BEGIN DATA TO PROCESS

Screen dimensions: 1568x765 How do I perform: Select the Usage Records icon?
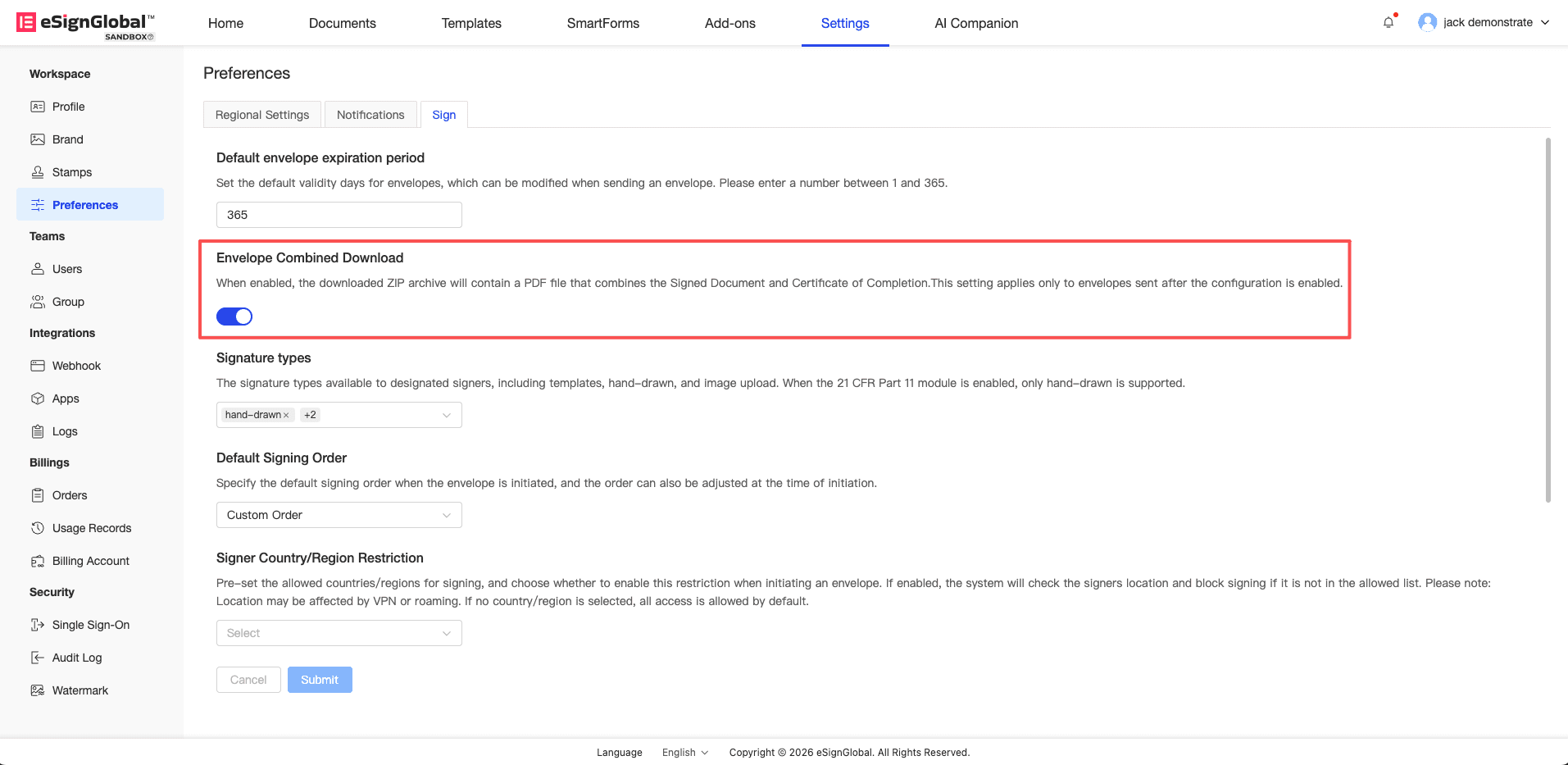pos(38,528)

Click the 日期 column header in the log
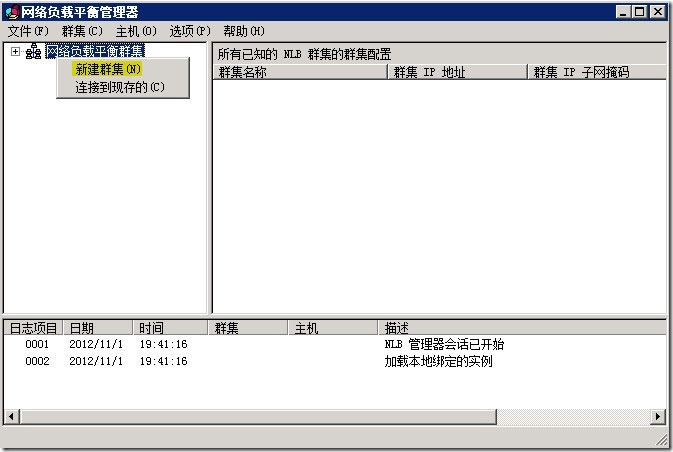(97, 328)
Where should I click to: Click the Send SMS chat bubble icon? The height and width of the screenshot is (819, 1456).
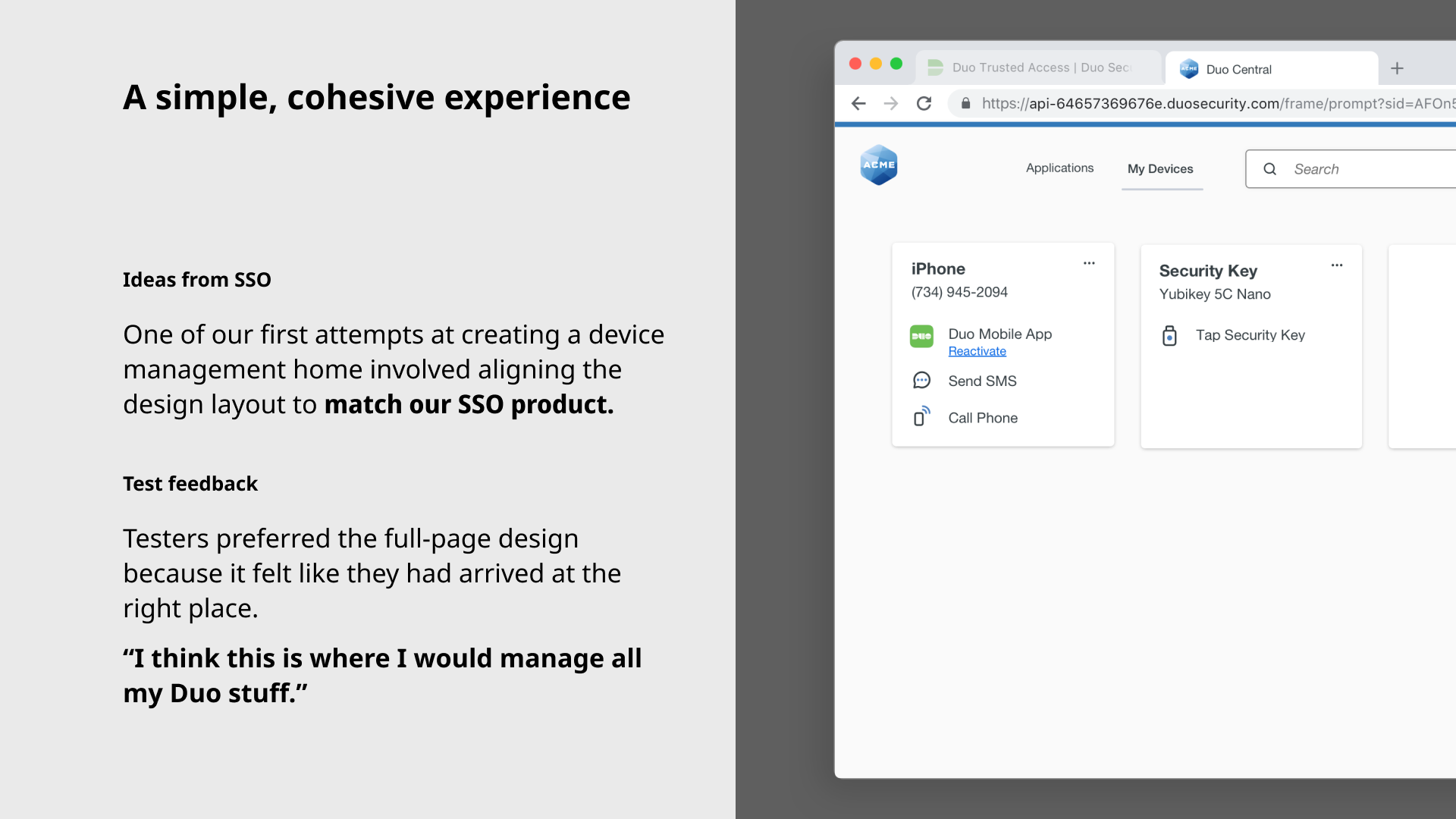tap(921, 381)
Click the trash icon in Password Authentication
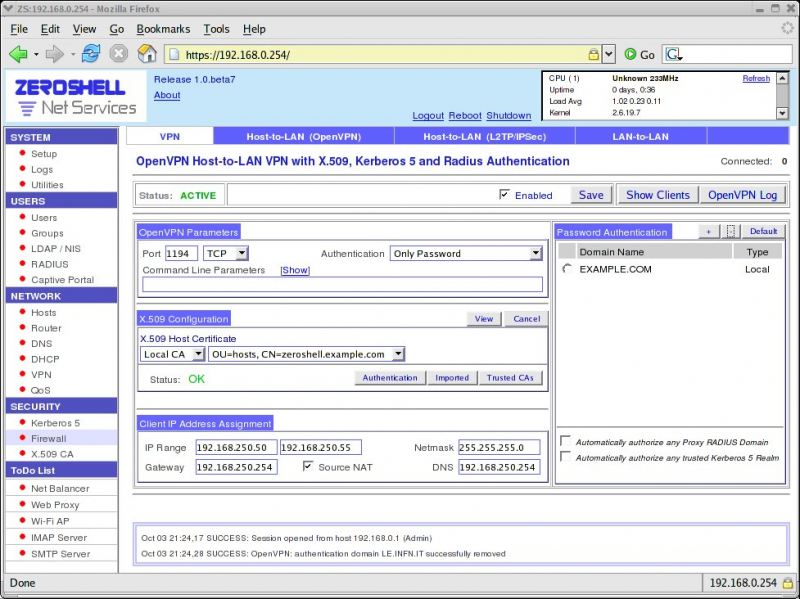Viewport: 800px width, 599px height. point(731,231)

END DATA TO PROCESS

**WORK INSTRUCTIONS:** Would you please repeat each record exactly? Leave the pictures out.

**TASK RESULT:**
Screen dimensions: 1568x765 How do I perform: Select the Usage Records icon?
pos(38,528)

Click the 日期 column header in the log
(97, 328)
Where should I click to: Click the Send SMS chat bubble icon? The height and width of the screenshot is (819, 1456).
tap(921, 381)
Click the trash icon in Password Authentication
Viewport: 800px width, 599px height. point(731,231)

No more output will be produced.